The task: Rescale the material from its first line through the line containing "WS-225 Wall Sconce (243, 999)", reproducing each of those lines with the requests included and with every coordinate in the answers multiplied by 0.25 and rounded to a whole number, halves rounded up. Give only those lines.

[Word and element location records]
▬▬▬▬▬▬

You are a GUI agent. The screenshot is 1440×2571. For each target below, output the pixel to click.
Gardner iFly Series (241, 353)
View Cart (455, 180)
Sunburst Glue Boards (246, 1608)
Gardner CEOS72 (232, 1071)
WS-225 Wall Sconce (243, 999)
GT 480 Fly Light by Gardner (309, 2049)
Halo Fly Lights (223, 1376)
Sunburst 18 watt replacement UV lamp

▬▬▬▬▬▬

Final result:
You are a GUI agent. The screenshot is 1440×2571. For each target below, output the pixel to click.
Gardner iFly Series (60, 88)
View Cart (114, 45)
Sunburst Glue Boards (62, 402)
Gardner CEOS72 (58, 268)
WS-225 Wall Sconce (61, 250)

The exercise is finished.